== Supplied material ==

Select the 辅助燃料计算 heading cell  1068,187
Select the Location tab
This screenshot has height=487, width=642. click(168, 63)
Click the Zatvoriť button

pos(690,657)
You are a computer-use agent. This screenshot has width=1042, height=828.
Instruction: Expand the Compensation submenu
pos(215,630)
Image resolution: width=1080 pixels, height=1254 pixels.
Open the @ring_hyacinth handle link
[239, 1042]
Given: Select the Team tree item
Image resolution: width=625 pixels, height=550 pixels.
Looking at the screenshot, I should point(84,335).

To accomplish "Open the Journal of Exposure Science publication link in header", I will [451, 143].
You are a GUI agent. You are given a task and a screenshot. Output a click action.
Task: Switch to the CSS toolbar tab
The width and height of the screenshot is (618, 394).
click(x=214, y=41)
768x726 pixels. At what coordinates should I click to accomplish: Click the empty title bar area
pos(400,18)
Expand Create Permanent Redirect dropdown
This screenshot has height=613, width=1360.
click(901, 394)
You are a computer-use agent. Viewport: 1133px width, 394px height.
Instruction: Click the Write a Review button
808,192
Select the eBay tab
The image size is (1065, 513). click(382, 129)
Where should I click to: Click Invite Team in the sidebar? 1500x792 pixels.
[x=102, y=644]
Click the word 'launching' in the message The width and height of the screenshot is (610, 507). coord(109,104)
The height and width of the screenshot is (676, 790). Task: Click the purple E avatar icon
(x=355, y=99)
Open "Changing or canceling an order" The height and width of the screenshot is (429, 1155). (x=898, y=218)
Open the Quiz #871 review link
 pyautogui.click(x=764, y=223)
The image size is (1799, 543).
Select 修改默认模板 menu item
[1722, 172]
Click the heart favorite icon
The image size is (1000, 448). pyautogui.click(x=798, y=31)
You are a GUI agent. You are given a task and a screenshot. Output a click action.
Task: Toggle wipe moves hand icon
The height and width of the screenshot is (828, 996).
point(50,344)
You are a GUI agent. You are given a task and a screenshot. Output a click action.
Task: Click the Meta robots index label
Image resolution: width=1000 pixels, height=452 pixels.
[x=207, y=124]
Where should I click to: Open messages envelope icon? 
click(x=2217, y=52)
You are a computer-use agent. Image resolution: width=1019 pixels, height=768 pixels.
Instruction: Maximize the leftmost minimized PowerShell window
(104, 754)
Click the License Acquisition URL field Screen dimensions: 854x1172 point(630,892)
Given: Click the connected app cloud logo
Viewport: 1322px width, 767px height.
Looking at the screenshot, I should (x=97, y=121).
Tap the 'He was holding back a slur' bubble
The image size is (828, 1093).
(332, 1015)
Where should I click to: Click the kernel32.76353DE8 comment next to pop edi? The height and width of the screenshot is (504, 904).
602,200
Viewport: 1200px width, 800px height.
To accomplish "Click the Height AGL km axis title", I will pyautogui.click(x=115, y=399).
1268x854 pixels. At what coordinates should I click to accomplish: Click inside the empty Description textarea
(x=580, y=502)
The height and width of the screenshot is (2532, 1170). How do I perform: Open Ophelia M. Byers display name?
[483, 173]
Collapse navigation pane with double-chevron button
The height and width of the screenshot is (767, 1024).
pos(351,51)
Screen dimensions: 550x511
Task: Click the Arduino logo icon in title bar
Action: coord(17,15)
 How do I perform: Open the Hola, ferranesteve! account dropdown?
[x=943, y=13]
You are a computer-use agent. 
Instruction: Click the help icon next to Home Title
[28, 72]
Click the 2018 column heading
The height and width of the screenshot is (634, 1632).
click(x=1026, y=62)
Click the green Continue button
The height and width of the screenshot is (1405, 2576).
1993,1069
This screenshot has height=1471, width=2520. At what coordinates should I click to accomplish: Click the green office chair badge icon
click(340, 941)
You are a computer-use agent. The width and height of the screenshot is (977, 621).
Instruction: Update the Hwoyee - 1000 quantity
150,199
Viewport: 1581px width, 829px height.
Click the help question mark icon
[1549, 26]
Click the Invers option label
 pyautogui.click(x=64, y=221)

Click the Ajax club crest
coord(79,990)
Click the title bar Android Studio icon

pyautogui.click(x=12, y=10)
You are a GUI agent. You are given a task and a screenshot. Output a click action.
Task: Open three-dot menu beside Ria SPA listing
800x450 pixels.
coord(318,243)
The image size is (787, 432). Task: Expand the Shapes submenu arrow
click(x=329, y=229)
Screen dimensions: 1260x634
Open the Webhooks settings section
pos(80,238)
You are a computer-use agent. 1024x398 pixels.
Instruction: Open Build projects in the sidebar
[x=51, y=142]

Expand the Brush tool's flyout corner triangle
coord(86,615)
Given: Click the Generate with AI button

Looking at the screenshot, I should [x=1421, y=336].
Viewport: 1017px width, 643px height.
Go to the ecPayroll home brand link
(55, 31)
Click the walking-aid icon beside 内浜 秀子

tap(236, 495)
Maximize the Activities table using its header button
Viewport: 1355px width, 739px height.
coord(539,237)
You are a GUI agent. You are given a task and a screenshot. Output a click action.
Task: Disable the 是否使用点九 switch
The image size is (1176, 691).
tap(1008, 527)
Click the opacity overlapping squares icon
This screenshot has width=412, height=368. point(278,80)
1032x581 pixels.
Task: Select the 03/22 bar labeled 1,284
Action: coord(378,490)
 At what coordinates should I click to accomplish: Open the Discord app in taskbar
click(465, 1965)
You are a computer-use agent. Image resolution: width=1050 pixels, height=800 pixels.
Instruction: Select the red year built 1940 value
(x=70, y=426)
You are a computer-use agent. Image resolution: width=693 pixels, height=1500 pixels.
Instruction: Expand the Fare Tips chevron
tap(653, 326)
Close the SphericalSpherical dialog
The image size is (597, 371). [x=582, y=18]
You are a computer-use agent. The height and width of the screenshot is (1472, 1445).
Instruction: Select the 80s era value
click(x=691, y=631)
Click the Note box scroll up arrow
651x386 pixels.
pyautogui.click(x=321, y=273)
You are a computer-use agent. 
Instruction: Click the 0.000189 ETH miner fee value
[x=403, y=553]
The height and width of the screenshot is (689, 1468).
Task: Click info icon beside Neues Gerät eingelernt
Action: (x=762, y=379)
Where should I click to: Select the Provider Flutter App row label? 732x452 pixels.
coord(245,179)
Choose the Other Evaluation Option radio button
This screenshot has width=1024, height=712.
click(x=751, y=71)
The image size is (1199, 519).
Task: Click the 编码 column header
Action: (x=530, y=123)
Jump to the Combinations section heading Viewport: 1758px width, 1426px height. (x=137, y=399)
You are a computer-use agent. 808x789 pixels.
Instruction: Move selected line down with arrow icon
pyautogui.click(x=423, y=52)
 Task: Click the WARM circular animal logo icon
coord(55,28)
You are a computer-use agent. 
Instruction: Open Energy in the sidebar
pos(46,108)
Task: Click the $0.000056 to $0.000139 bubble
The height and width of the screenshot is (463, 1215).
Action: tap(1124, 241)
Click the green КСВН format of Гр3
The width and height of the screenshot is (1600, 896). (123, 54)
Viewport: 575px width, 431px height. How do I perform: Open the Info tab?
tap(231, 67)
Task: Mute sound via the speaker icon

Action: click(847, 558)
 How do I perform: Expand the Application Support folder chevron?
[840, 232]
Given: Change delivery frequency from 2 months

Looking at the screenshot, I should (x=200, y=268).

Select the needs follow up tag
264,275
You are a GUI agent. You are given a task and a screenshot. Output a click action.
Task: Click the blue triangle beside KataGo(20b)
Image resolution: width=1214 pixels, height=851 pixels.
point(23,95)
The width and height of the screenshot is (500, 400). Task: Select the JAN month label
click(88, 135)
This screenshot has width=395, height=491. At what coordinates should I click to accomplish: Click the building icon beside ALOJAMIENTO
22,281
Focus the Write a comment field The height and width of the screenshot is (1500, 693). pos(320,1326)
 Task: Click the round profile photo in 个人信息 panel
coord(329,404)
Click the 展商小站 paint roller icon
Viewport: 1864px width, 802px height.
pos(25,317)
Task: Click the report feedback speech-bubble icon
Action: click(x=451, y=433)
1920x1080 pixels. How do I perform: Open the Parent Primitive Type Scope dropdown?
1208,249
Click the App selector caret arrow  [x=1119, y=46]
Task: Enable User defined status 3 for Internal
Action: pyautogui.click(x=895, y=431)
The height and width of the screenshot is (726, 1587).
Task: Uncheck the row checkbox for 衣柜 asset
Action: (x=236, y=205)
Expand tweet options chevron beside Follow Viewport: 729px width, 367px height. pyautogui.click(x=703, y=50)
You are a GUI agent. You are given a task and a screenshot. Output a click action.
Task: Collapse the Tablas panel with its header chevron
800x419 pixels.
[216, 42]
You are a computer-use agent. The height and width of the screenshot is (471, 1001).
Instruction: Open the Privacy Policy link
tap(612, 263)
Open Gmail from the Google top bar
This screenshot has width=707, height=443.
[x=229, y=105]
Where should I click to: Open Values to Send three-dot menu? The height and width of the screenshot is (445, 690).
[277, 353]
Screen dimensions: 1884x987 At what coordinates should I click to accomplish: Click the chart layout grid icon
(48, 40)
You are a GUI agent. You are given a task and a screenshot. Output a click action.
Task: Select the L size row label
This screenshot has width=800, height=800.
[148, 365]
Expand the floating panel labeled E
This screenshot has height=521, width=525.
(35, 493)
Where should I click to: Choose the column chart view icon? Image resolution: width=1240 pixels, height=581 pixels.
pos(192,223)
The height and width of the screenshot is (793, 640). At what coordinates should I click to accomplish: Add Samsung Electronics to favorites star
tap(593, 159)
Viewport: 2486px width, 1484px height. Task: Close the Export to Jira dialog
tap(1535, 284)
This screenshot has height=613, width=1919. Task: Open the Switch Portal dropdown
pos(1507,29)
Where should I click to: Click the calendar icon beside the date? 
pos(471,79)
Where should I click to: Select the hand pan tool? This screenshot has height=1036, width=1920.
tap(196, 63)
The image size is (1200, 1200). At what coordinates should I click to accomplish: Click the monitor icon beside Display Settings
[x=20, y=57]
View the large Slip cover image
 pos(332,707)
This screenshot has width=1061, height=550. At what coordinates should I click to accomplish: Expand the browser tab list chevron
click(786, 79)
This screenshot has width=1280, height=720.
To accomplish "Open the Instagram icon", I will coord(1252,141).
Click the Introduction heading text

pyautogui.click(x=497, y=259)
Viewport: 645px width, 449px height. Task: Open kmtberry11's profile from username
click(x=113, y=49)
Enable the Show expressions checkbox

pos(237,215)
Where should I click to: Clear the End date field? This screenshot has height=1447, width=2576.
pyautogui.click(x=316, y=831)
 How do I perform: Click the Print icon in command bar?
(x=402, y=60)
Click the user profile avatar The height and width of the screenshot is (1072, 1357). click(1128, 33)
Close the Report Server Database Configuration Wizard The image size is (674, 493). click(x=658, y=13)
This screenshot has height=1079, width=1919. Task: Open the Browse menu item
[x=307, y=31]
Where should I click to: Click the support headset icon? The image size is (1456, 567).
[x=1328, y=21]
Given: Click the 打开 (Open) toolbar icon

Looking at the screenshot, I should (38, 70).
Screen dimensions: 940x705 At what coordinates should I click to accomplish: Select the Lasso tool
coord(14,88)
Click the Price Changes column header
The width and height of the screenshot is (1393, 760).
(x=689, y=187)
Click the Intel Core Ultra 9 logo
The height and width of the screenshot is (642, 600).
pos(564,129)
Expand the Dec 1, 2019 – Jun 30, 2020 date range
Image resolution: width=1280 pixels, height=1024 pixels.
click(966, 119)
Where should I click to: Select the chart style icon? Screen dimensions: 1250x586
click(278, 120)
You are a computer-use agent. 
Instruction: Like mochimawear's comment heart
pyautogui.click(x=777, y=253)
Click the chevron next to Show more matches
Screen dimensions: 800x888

===

-- Directions for this task --
Lines with the string "will" in the data above: say how many there are, giving the number alone.

-- Output for this task --
3